- _Problems to work on_:
1. In the article on the Lanxess and Saudi Aramco rubber deal, rewrite the paragraph beginning "CEO Matthias Zachert said Lanxess will pump" as a short list, keeping its main facts.
2. The article on the Lanxess and Saudi Aramco rubber deal mentions earlier reports of other companies Lanxess was thought to be negotiating with for its rubber business. List every such company.
-- Extracted text follows --
23.09.2015 • NewsSaudi AramcoDede WillamsDow

Lanxess Picks Saudi Aramco as Rubber Partner

As expected earlier, but not as speculated ten days ago, Lanxess has clinched a deal for its synthetic rubber business with Saudi Aramco Overseas Company, a subsidiary of the Saudi Arabian oil giant. The two companies have agreed to form a 50:50 joint venture with annual sales of €3 billion and an enterprise value of €2.75 billion.

The jv – for which no name has been revealed – will be the world’s largest rubber producer. Managed by a holding based in the Netherlands, its CEO will be appointed by Lanxess, its CFO by Aramco Overseas Company. Lanxess CEO Matthias Zachert will serve as chairman of the board of directors, on which each partner will have equal representation. Lanxess will consolidate the jv’s financials.

To seal the agreement, the Saudi company will pay the German chemical producer around €1.2 billion in cash for its 50% stake, after deduction of debt and other unspecified financial liabilities. Following approval by antitrust authorities, the transaction is scheduled to close in the first quarter of 2016. After this, a five-year lock-up period will begin, during which the shareholder structure will remain unchanged.

CEO Matthias Zachert said Lanxess will pump around €400 million of the proceeds from the sale into the growth of its well-positioned and less cyclical segments Advanced Intermediates and Performance Chemicals. Another roughly €300 million has been earmarked for a further reduction of the company’s financial debt position and around €200 million is planned to be used for a share buyback program.

The joint venture will consist of the Lanxess business units Tire & Specialty Rubbers (TSR) and High Performance Elastomers (HPE), including 20 production facilities in nine countries with some 3,700 employees and additional support staff. The high-performance materials are used mainly in tires and in technical applications such as hoses, belts and seals but also in construction materials and by oil and gas companies.

Saudi Aramco will supply the jv with what Lanxess described as “competitive and reliable access” to strategic raw materials over the medium term. Once existing contracts expire, Zachert said the Saudi company would serve as a “power network” to secure “attractive procurement agreements.”

For Saudi Aramco, the deal with Lanxess offers a further opportunity to expand its business downstream into chemicals as it was already doing in the Satorp joint venture with French oil and petrochemicals player Total as well as in the Sadara jv with US chemical giant Dow.

Earlier this month, the news agency Reuters had speculated the German company was seeking a deal with Swiss-based petrochemical giant Ineos, which could have provided butadiene as a raw material for the rubber business. Previously, Lanxess had been seen as speaking to Russian petrochemical groups Nizhnekamskneftekhim and Sibur.

The new alliance will give the Lanxess rubber business “a very strong competitive position and the best possible future perspectives,” Zachert said. Together, he said, the stakeholders “will be in a position to produce synthetic rubber in an integrated value chain from the oil field to the end product, thus establishing one of the best positioned suppliers in the world market.
-- Extracted text concluded --
-- Data shown follows --
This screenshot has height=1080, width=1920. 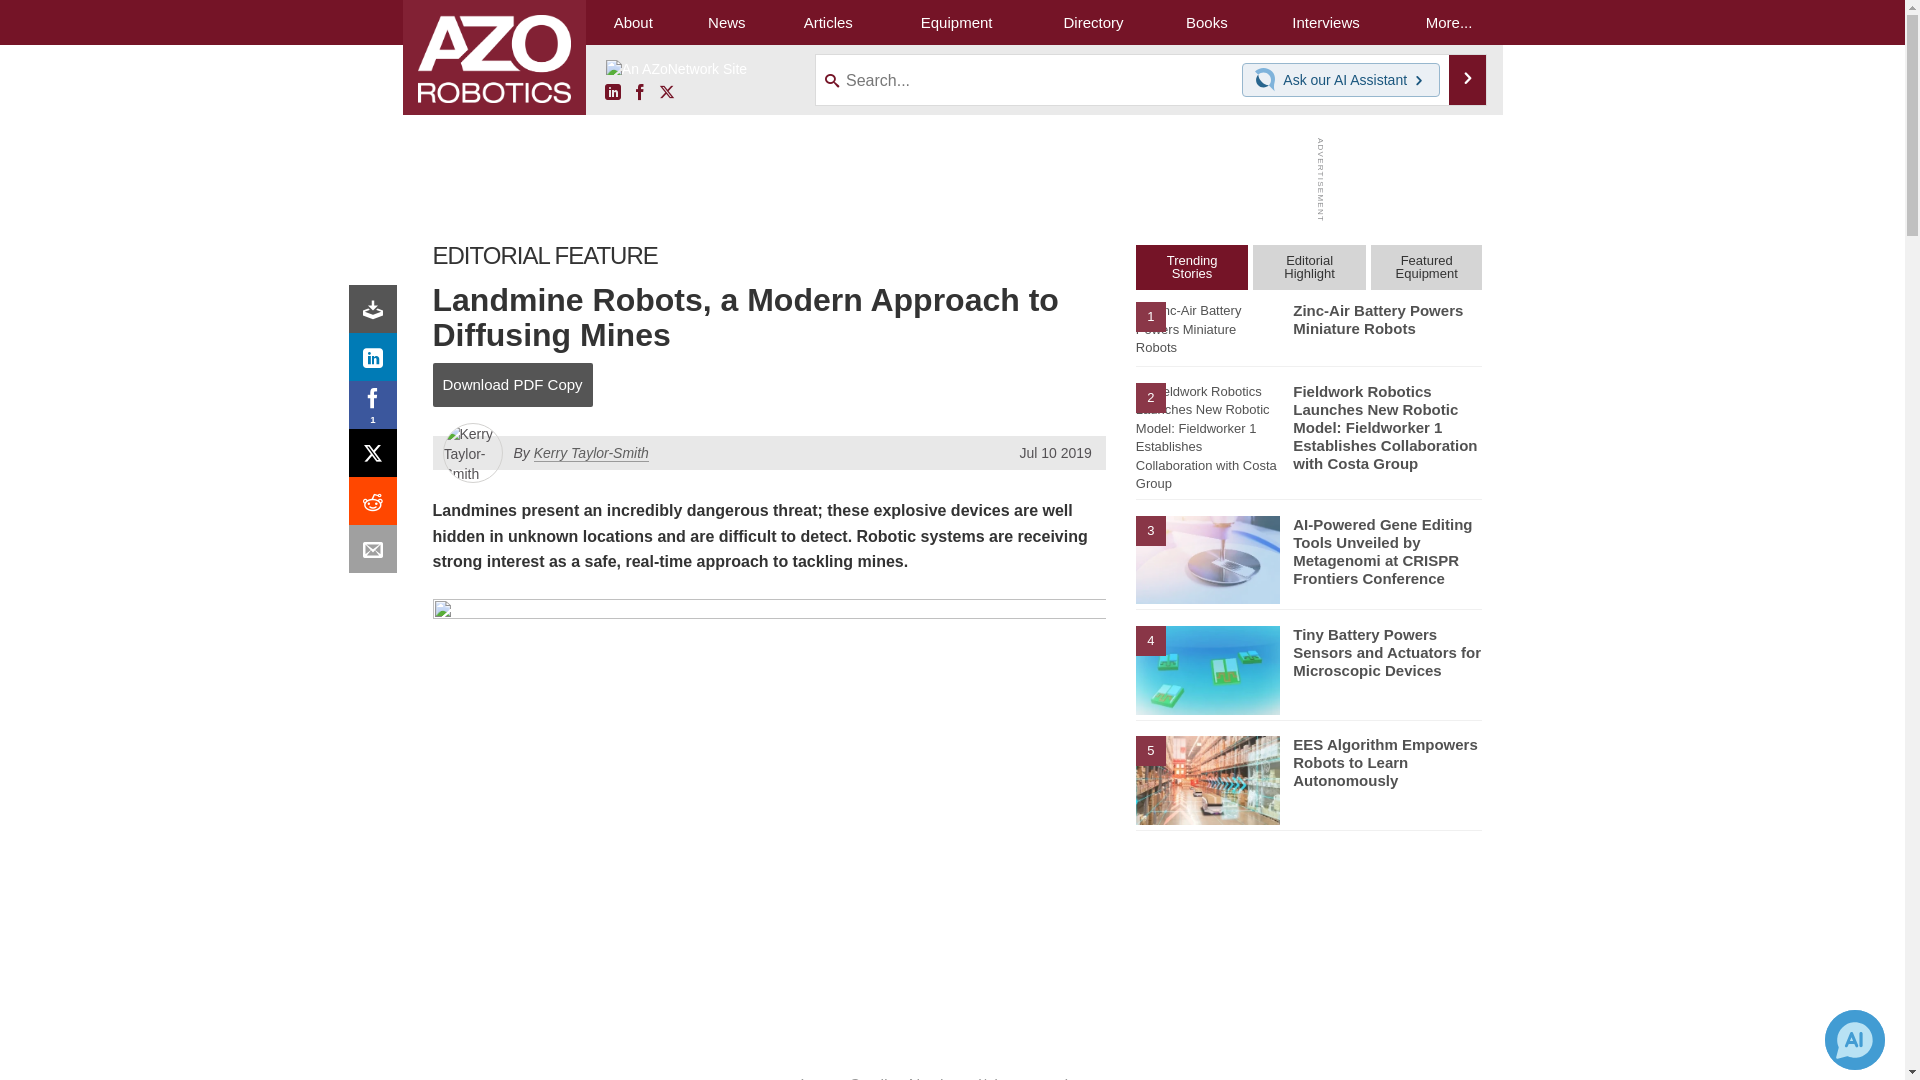 I want to click on About, so click(x=633, y=22).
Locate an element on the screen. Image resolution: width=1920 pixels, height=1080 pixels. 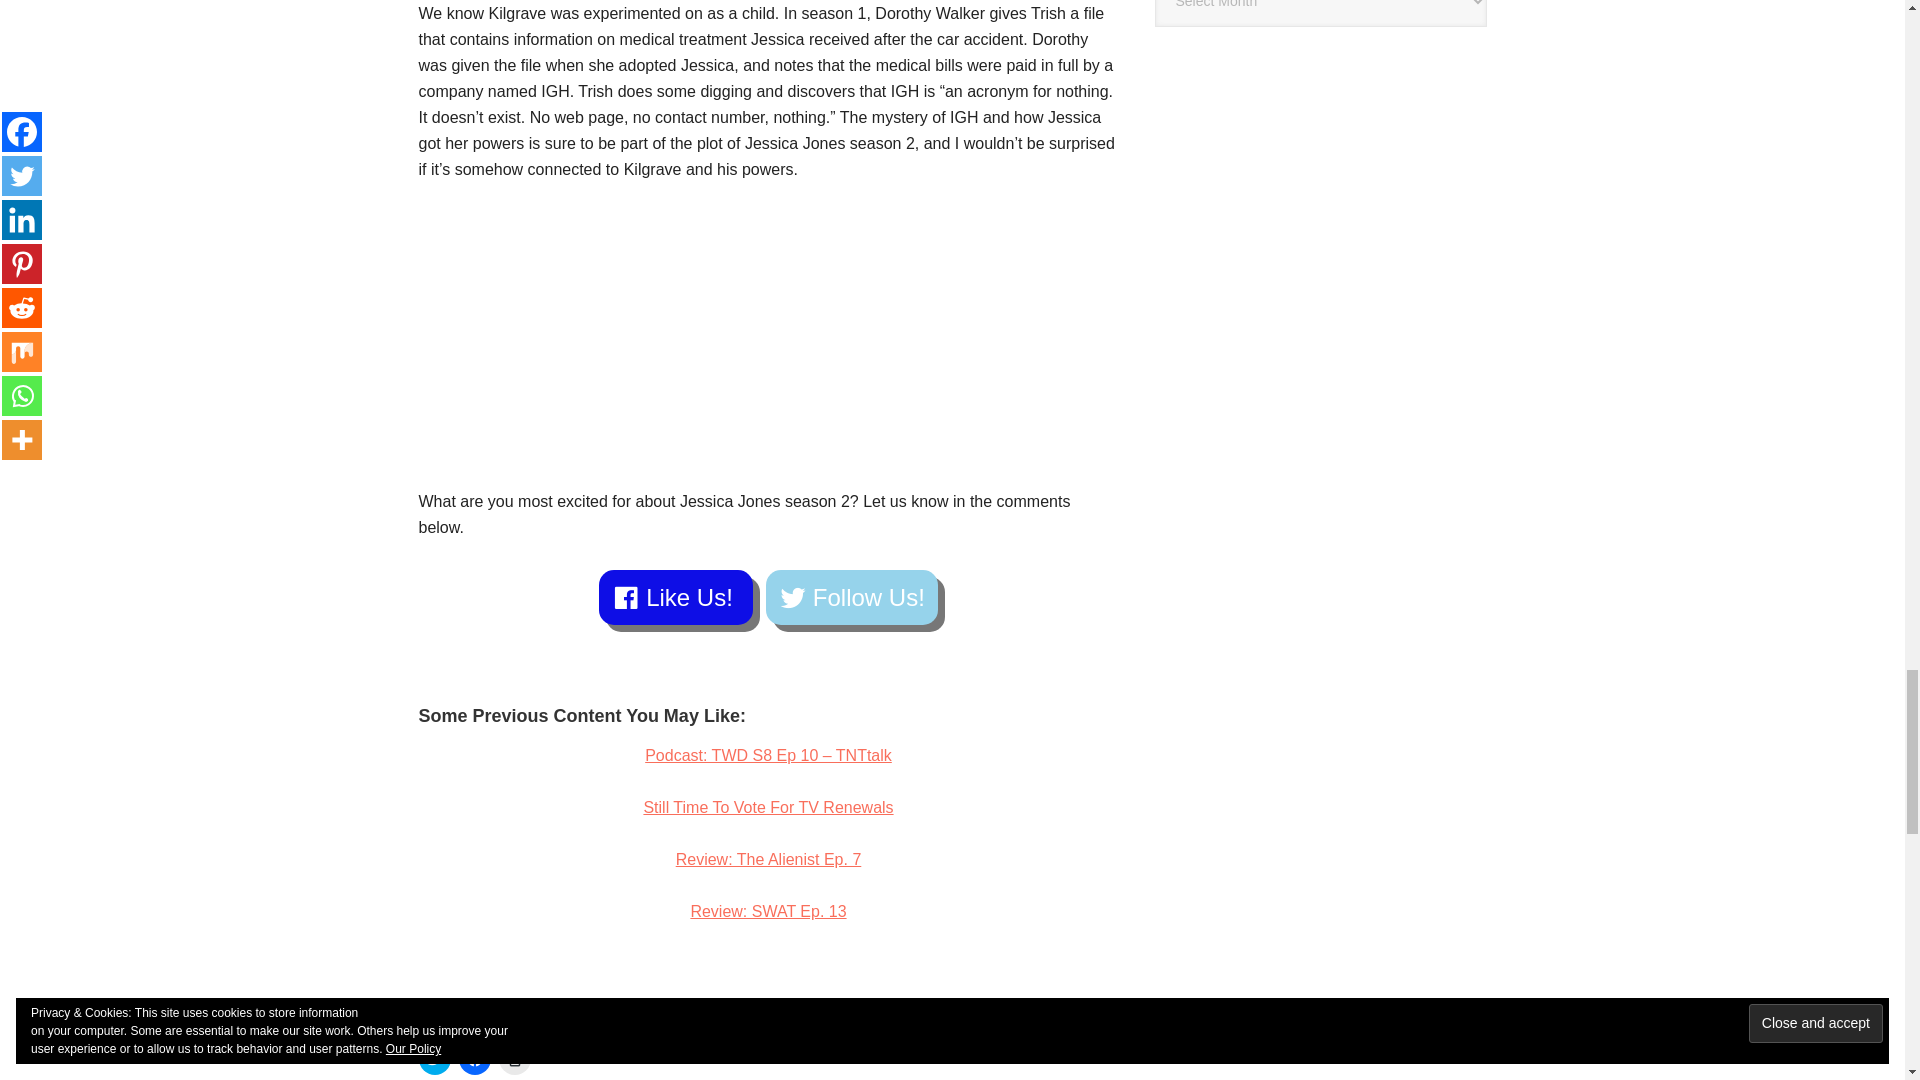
-- Data shown concluded --
- _Answers per task_:
1.
Planned use of the sale proceeds, according to Lanxess CEO Matthias Zachert:
- About €400 million to grow the Advanced Intermediates and Performance Chemicals segments, which are well-positioned and less cyclical
- About €300 million to further reduce the company's financial debt
- About €200 million for a share buyback program

2.
- Ineos
- Nizhnekamskneftekhim
- Sibur